The key findings from this research suggests that Anangu mental health beliefs are continually being shaped and adapting alongside wider societal changes which are impacting on their ways of being. Consistent with findings from other Indigenous mental health literature (Dudgeon, Walker, et al., Citation2014; Gee et al., Citation2014; Vicary & Westerman, Citation2004), traditional Anangu markers of “mental illness” were seen to be derived from the balance or unbalance of their “kurunpa”. Anangu framed their explanations of various behaviours in non-contemporary contexts as being spiritual in origin but viewed mental and spiritual concerns as integrated. Therefore, Anangu rejected Western medical terminology and “labelling” as there is no general term for “mental health” in the very rich and precise Pitjantjatjara language.

The findings from this study provide support for the views of Guerin (Citation2017), Guerin and Guerin (Citation2012), and Hunter (Citation2007, Citation2013, Citation2019), who have argued that issues related to “mental health” occur from external events. In Indigenous Australian populations, “mental health” issues are largely consequences of the complex interplay between traumatising past historical events and policies, recurrent economic instability, ongoing poor social situations such as housing instability and overcrowded housing, loss of cultural structures, limited opportunity contexts. The “mental health” behaviours were also seen to arise from family issues, but these were almost always of conflicts within families caused by government interference. Therefore, mental health behaviours can be considered as non-pathological protests against difficult life situations and oppressive policies and practices rather than pathologizing normal human conditions.

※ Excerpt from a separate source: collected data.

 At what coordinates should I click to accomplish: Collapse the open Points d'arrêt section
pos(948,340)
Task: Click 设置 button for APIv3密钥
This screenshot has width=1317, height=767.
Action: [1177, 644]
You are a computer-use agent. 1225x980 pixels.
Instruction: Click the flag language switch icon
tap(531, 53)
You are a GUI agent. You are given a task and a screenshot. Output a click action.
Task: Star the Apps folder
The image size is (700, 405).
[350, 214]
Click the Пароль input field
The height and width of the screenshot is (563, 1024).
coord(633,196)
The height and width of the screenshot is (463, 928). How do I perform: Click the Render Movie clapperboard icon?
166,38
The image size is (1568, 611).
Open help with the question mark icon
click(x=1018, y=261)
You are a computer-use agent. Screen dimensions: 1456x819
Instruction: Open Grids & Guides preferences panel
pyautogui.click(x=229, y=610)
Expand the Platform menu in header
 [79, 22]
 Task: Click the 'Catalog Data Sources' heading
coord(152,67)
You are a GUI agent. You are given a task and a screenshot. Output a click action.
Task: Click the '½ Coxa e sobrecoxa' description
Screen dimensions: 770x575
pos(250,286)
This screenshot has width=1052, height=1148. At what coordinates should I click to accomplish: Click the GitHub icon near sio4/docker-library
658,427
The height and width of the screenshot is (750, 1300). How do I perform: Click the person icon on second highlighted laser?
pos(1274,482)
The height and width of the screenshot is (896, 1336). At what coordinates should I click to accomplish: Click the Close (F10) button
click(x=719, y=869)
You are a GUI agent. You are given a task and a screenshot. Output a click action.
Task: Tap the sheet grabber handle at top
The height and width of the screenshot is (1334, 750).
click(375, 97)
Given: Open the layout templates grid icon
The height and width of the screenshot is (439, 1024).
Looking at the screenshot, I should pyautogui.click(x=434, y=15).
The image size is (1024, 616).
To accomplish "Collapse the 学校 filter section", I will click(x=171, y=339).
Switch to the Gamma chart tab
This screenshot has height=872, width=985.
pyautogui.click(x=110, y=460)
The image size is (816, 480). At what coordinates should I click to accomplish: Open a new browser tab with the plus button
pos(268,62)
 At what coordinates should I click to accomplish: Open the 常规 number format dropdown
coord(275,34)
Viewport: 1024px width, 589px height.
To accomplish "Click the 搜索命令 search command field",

For Anangu, complexities are ever present in the contemporary context, as largely colonising effects and persistent expectation to integrate their ways of being to include both Anangu and “Western” epistemologies. Our findings are also consistent with the Brown et al. (Citation2012) study by confirming the contexts that give rise to mental health behaviours explicitly, alcohol and substance misuse, a sense of hopelessness, worry and stress and shifting cultural ways of being. Furthermore, this study also confirmed the role of ngangkari who assume an integral role in treatment particularly by being the primary mechanism of support in the traditional Anangu context and supporting Western medicine in contemporary contexts (Brown et al., Citation2012; Panzironi, Citation2013).

Implications

This study has provided increased knowledge and understanding of “mental health” beliefs directly from the perspective of Indigenous Australian Elders. This contextually more nuanced understanding may support more appropriate responses to mental health needs by professionals and combined with evidence from other studies (Brown et al., Citation2012; Dudgeon, Walker, et al., Citation2014; Vicary & Westerman, Citation2004) is informing ongoing work on the development of “blended” or alternative, more culturally situated approaches to prevention and care. Importantly, this research reinforces the value of including local knowledges, individuals and groups with nuanced understanding of the community and culture in primary roles of research when researching cross-culturally.

Acknowledgements

We acknowledge the Kaurna people as the traditional custodians of the lands where this research was conceived and written, and both the Pitjantjatjara and Yankunytjatjara language groups of the APY lands where the data was collected, and pay our respects to all our Elders past, present, and emerging. Dom also wishes to thank his two Anangu mentors during the research, and all the participants, who were willing to share intimate aspects of Anangu ways of being. The wisdom we have learnt from each of you, we will carry forever, and pass on.

Disclosure statement

No potential conflict of interest was reported by the author(s).